Use the code below to read an Excel file into pandas

In [None]:
import pandas as pd
customer_data = pd.read_excel("sample.xlsx")
customer_data

Just as we did in Notebook 1 we can produce a LIST of the columns and then output a selected range of columns

In [None]:
columns = list(customer_data)
customer_data[columns[0:5]]

### Exercise 2 - Write to JSON

Now we are going to convert our data frame into a JSON file:

In [None]:
customer_data[columns[0:5]].to_json("customer_data.json", orient="records")
f = open("customer_data.json", "r")
print (f.read())
f.close()

But unfortunately the output is unreadably ugly - this is because pandas outputs JSON as a single line string - good for machines, bad for us.

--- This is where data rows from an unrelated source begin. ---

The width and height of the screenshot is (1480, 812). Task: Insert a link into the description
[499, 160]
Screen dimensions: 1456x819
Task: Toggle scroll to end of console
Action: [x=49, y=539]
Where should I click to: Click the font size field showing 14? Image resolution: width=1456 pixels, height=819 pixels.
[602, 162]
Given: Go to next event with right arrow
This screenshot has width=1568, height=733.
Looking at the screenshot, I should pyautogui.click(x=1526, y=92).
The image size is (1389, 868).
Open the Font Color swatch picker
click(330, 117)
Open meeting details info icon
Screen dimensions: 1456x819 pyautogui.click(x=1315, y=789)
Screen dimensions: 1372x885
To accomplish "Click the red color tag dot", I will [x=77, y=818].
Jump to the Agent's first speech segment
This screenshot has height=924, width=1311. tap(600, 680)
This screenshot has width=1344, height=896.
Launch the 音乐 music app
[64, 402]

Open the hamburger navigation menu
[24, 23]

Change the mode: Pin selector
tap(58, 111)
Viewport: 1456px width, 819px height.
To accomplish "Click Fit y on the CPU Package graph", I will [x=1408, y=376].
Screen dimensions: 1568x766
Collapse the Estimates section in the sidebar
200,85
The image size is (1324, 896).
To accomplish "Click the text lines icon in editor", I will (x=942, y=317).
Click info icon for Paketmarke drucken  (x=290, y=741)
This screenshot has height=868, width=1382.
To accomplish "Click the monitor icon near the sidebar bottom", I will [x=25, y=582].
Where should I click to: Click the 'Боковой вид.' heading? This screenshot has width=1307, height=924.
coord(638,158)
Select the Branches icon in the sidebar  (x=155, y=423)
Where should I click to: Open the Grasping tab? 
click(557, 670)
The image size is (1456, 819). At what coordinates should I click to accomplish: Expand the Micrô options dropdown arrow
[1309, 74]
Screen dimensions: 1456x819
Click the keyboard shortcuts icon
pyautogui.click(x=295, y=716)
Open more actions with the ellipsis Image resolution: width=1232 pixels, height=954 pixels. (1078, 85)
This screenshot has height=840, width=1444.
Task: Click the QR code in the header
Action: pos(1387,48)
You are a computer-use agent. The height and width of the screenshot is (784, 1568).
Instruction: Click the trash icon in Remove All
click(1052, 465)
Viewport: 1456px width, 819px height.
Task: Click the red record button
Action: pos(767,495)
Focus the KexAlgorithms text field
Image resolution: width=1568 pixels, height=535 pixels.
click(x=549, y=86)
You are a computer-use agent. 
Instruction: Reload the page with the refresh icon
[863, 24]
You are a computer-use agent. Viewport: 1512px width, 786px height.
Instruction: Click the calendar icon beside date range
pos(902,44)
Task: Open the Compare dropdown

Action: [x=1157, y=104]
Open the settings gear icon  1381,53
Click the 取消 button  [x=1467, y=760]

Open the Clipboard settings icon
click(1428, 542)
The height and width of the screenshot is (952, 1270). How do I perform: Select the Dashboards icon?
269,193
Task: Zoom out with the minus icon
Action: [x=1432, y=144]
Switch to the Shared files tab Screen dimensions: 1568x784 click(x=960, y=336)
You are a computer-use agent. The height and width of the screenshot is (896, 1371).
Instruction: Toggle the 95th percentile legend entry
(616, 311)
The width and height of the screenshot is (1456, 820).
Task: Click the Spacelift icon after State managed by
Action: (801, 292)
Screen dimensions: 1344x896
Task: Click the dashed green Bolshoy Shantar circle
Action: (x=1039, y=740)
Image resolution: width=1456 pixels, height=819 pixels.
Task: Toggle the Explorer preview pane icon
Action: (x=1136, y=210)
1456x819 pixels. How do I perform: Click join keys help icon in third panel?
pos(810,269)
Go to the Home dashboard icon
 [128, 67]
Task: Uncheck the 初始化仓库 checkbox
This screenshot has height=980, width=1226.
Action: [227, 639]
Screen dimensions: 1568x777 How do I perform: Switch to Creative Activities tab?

So we use pythons JSON module to make things a bit prettier:

In [None]:
import json
f = open("customer_data.json", "r")
json_string = f.read()
json_obj = json.loads(json_string)
print (json.dumps(json_obj, indent=3))

A lot more friendly to humans.

---

### Exercise 3 - Write to CSV

Based upon what you've seen of pandas so far:

- Output the first 10 columns of the data frame into a CSV file.
- Open the CSV file using python and display it's content in the output of the cell below.

In [None]:
customer_data[columns[0:9]]

---

### Exercise 4 - Write to XLSX

Based upon what you've seen of pandas so far:

- Output the columns Hostname, IP, Model and Region into an Excel Sheet:
- View the Excel Sheet in Excel, something won't be quite right about it - [this might help](http://pandas.pydata.org/pandas-docs/version/0.22/generated/pandas.DataFrame.to_excel.html)

In [None]:
customer_data

---

### Exercise 5 - Write to HTML

Based upon what you've seen of pandas so far:

- Output your DataFrame as an HTML table so it can be emailed.

In [None]:
customer_data

### Exercise 6 - Reading Log Files

Another useful feature of Pandas is it's ability to read and convert log files into data frames.

There are several functions for dealing with [flat files](https://pandas.pydata.org/pandas-docs/stable/api.html#flat-file):

In the example below convert the fixed width file ps.log into a data frame:

In [None]:
pd.read

### Exercise 7 - Converting Magic Commands

In jupyter notebooks there are magic commands - an example would be the one you saw in Notebook 1 to render matplotlib charts within the notebook.

A full list of magic commands can be found [here](https://ipython.readthedocs.io/en/stable/interactive/magics.html#)

In the next example we will capture the output of the ls command and then using the same approach we did in Exercise 6 convert it's output into a dataframe.

In [None]:
output = %sx ls -l
##output = %sx dir 

The output object returned has a number of special properties assigned to it, in the code box below, view the .s .l and .n properties and also examine the raw value itself:

Finally we will convert the output - one thing as a "cheat" is that we will use Python's StringIO function to convert the string output of our command into a "file" so that the pd.read functions will work

In [None]:
from io import StringIO
pd.read_?????(StringIO(output.?????))